Even though the British government made much about the opt-outs from the proposed single currency and Social Chapter, there existed a general feeling within Conservative ranks that the tide was flowing in the wrong direction. With an election approaching, Eurosceptics decided to keep their powder dry, safe in the knowledge that the Treaty would have to come before Parliament in the autumn for ratification.
The Treaty’s narrow rejection in the Danish referendum in June fired the starting gun for the British Eurosceptics. Within days, Michael Spicer and Bill Cash had established the Fresh Start Group and had gained the support of both Thatcher and Norman Tebbit.
In September, following the Sterling Crisis, Britain was forced to withdraw from the Exchange Rate Mechanism, causing the public to lose faith in Major’s economic competency.

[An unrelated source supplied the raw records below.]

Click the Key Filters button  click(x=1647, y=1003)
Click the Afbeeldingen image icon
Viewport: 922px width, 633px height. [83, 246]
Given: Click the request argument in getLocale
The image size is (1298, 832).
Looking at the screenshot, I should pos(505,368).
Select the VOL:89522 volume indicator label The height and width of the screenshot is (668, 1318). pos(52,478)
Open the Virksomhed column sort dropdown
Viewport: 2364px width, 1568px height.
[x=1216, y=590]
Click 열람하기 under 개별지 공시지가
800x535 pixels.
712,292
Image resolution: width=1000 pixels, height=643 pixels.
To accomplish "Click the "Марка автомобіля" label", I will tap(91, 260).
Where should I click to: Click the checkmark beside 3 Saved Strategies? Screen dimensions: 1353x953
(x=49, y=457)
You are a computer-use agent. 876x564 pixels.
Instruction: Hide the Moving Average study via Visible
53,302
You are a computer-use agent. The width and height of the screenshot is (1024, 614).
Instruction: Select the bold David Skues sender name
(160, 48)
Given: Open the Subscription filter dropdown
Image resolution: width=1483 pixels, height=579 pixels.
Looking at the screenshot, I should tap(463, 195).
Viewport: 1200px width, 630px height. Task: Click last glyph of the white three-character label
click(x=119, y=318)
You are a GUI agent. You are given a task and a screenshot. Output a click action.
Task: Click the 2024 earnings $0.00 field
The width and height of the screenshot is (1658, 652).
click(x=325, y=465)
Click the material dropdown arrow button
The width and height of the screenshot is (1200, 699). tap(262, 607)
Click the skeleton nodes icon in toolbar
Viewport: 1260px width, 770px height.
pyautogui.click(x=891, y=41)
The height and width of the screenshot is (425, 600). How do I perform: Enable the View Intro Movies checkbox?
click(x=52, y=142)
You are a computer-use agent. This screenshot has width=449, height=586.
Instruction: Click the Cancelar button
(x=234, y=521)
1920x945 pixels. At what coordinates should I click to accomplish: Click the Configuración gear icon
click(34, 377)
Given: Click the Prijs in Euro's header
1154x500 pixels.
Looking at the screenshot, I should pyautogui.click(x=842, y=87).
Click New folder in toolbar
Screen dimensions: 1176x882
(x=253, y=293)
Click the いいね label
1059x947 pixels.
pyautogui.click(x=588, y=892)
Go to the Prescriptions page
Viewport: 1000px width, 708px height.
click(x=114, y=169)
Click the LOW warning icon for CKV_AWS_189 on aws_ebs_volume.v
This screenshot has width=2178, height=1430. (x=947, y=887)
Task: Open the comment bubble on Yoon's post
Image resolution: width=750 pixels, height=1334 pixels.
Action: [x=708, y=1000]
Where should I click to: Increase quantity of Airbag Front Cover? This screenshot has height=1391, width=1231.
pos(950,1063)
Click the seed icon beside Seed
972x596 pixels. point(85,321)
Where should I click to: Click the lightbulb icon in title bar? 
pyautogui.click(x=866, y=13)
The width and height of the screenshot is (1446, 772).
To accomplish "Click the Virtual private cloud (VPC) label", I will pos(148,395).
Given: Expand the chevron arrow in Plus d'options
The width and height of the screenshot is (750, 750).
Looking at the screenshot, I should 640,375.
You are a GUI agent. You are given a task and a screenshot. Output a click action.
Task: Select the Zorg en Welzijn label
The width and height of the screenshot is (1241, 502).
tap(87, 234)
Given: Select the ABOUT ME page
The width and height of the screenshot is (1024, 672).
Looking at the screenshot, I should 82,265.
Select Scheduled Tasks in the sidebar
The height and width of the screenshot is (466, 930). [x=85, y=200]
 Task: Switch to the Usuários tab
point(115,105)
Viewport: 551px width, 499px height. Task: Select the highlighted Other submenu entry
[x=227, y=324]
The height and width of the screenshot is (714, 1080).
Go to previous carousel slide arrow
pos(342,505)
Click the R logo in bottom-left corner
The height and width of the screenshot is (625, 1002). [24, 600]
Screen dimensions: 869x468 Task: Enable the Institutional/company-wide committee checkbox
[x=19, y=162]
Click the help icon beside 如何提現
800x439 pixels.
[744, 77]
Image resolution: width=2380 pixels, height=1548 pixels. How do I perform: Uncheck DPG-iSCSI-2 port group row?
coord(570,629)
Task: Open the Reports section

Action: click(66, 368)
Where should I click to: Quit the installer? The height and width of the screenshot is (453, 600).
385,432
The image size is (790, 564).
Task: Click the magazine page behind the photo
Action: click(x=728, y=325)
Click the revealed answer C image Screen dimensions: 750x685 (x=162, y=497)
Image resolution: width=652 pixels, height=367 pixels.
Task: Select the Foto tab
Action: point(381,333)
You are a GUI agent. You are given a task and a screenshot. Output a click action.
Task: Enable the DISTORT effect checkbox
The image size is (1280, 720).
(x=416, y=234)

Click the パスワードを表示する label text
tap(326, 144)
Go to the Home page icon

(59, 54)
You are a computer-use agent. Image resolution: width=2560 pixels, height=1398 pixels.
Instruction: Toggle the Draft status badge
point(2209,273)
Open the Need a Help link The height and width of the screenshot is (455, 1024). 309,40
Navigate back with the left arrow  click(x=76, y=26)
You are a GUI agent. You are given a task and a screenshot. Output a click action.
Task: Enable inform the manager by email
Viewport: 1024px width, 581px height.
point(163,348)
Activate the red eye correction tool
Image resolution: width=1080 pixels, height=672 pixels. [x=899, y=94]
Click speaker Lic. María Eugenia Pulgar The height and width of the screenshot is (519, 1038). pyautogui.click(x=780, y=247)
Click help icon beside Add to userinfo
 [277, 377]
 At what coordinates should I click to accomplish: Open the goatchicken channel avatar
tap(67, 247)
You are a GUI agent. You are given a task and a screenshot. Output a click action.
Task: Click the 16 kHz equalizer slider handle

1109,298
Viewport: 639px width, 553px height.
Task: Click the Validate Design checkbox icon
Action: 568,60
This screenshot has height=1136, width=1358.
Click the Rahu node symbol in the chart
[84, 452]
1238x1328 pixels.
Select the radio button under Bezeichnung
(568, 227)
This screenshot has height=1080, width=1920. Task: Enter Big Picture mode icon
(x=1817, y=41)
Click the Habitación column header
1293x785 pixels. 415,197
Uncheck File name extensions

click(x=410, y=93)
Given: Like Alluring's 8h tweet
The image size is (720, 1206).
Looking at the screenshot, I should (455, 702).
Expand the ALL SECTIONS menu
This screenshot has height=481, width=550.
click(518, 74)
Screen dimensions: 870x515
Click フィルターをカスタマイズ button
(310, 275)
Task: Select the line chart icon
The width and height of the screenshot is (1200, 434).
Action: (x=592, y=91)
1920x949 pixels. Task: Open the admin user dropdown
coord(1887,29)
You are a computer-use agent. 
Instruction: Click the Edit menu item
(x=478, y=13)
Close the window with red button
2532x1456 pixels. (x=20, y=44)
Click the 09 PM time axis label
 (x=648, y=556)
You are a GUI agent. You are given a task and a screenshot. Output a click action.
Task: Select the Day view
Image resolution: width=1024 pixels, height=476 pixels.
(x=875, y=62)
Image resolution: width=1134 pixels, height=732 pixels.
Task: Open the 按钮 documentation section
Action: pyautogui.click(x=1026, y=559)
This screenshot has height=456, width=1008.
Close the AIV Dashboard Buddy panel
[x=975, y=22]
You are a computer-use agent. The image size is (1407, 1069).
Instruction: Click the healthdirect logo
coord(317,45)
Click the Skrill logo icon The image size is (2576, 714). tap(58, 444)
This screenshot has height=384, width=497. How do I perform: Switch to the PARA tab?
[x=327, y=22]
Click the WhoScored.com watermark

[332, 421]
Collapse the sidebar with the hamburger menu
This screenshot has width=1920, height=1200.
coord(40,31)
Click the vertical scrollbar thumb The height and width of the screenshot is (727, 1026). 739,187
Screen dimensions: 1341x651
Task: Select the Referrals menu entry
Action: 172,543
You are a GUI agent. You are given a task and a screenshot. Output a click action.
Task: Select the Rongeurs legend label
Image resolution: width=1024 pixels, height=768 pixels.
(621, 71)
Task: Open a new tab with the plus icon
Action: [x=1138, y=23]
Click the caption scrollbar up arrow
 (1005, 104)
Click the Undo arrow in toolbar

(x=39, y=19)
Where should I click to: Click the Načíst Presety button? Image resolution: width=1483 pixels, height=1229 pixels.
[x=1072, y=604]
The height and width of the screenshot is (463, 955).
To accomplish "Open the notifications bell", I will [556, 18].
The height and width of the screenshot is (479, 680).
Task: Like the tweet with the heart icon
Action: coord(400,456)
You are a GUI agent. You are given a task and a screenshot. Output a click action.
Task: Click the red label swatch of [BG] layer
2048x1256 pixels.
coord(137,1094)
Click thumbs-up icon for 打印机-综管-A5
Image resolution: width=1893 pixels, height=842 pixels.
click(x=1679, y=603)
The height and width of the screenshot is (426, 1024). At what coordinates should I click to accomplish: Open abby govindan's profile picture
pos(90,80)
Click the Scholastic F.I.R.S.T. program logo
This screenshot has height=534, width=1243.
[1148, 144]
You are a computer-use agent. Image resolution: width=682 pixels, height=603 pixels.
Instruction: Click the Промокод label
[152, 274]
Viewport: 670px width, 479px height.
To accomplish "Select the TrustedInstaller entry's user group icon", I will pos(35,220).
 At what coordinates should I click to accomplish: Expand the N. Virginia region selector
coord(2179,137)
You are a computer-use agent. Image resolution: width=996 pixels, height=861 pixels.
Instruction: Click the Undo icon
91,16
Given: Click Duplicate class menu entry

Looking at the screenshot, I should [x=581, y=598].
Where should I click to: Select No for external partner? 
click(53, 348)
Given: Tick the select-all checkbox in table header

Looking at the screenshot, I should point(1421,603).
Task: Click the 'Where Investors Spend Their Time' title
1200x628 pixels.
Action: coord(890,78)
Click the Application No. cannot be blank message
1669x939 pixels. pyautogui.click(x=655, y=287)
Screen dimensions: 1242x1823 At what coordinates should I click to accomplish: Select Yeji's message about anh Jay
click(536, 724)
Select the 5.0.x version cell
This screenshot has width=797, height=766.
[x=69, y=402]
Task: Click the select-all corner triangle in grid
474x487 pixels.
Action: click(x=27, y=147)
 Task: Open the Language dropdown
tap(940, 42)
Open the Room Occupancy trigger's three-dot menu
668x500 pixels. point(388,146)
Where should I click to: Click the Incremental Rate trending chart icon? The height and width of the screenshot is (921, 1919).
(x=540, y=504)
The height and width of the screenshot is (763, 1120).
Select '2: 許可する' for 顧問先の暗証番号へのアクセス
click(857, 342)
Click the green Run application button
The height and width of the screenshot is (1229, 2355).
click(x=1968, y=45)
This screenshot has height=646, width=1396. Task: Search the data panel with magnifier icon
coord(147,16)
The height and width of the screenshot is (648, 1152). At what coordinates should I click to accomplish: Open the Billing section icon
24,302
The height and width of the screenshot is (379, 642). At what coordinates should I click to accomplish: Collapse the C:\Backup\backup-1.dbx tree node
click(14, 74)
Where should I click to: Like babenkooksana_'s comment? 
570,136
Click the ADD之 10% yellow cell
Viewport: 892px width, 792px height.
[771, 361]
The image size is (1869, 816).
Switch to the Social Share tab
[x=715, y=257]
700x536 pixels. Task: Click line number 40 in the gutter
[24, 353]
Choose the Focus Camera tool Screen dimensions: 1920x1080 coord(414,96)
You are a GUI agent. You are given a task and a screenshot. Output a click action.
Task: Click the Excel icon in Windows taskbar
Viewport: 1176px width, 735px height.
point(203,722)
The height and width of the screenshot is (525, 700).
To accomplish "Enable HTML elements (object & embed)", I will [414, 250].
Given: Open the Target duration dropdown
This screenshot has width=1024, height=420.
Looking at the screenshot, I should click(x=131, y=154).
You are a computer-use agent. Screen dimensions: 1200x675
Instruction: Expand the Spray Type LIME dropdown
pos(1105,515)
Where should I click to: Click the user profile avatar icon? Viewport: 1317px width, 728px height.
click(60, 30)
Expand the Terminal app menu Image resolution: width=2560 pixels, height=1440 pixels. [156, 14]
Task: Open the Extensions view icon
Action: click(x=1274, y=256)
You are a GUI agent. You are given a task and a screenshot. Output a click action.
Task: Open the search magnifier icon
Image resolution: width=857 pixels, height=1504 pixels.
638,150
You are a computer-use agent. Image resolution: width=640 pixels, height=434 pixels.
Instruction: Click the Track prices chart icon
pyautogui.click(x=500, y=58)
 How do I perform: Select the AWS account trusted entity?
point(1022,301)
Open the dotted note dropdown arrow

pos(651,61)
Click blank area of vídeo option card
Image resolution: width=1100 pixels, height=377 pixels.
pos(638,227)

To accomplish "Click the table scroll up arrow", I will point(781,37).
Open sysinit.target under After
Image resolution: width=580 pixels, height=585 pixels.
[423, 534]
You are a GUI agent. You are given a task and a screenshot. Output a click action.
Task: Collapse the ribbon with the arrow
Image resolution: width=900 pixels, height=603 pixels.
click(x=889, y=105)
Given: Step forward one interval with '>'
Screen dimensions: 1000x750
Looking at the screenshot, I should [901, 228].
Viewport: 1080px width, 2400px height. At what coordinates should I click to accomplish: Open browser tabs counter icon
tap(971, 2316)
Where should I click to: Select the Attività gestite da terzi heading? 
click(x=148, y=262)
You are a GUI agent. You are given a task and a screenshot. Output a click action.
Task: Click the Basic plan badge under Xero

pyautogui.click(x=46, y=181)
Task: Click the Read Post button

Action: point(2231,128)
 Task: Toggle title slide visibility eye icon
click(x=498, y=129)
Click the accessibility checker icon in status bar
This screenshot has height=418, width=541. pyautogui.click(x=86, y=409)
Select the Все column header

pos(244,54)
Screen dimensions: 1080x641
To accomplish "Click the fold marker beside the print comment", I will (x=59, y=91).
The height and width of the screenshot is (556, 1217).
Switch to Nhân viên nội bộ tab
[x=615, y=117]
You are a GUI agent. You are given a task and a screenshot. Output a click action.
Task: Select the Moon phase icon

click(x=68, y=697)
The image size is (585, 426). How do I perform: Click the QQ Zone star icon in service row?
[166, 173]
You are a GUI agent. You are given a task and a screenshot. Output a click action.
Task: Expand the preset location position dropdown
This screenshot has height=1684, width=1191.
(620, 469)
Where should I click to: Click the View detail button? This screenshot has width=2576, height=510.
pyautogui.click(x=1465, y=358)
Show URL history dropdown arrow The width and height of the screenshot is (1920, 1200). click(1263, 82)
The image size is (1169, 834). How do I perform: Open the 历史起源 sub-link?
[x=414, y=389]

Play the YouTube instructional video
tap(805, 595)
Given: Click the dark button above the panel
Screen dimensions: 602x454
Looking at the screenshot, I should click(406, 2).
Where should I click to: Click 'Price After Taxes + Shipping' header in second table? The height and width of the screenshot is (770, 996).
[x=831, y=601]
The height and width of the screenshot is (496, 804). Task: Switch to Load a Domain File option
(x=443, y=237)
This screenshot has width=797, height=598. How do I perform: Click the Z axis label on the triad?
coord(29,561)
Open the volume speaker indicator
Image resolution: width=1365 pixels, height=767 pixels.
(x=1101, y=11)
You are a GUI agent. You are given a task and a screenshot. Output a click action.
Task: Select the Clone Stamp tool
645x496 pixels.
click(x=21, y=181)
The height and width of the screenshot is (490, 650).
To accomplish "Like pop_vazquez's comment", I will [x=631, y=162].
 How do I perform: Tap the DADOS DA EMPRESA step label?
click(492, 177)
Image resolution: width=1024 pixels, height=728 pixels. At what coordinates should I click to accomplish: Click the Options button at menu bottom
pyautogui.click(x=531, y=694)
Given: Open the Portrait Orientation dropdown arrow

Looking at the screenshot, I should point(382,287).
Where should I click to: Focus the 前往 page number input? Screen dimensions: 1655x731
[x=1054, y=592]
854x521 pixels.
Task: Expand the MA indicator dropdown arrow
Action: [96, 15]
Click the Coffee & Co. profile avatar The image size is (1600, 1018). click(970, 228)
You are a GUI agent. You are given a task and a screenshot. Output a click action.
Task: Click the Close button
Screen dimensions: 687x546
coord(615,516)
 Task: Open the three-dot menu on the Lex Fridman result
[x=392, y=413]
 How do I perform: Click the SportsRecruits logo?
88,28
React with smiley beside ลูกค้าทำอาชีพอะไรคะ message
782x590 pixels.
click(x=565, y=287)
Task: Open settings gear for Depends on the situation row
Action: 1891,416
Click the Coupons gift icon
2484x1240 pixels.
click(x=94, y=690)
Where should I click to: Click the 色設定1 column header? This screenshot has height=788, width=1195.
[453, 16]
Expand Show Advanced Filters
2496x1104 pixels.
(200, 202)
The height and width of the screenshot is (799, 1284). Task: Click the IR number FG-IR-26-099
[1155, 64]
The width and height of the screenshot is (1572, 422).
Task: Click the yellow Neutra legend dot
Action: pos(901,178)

Millions of homeowners were forced into negative equity.
The Major Government blustered from crisis to crisis. Not only was there an on-going parliamentary battle over Europe, but unemployment passed three million. By now, in satire, Major had become the grey man who lived on a diet of frozen peas.
His government’s unpopularity was spelt out in two by-elections: Newbury on 6th May and Christchurch on 29th July 1993. At Newbury, the Liberal Democrats achieved a swing of 28.4 per cent, whilst at Christchurch they secured a swing of 35.4 per cent.
It was therefore vital that the leader’s speech to party conference laid the foundations for a fightback.
Major’s speech on 8 October began with calls for party unity. He then changed tack and spoke of “a world that sometimes seems to be changing too fast for comfort”. Major continued:
“The old values – neighbourliness, decency, courtesy – they’re still alive, they’re still the best of Britain. They haven’t changed, and yet somehow people feel embarrassed by them. We shouldn’t be. It is time to return to those old core values, time to get back to basics, to self-discipline and respect for the law, to consideration for others, to accepting responsibility and your family and not shuffling off on other people and the state.”
Despite Major’s later denials, the media construed this speech as a lecture on personal morals. Within weeks the floodgates opened, and each Sunday the press exposed new revelations of scandals involving Conservative MPs.
One minster was alleged to have had simultaneous affairs with three different women; another had conceived a “love child” whilst proclaiming the need to reduce the number of single parent families. A backbencher admitted that he shared a hotel bed with a man on a rugby tour but denied his wife’s claims that he was gay or that he had left her for a man.
One Conservative MP was found dead on his kitchen table, dressed only in stockings and suspenders. Discovered with a rope around his neck and a satsuma in his mouth, it was believed that he died of auto-erotic asphyxiation whilst stimulating himself.
There were at least 20 more of these “sleaze” scandals, all of which were revealed in rapid succession. They rolled on in the media until the 1997 general election. The comic Viz even created a cartoon featuring an over-sexed, financially corrupt, Tory MP named Baxter Basics.
The effect was catastrophic on Conservative credibility. The public viewed the government as corrupt, hypocritical, and deceitful. “Sleaze” fuelled Labour’s “things can only get better” narrative and was a significant factor in building the scale of Labour’s 1997 majority.
Major cannot be blamed for his political colleagues’ personal affairs. But making this speech revealed serious political naivete. In 2002, Edwina Currie announced that she and Major had enjoyed a four year long extra-marital affair. Currie denounced the Back-to-Basics speech as “absolute humbug”. It is hard to disagree with her under the circumstances.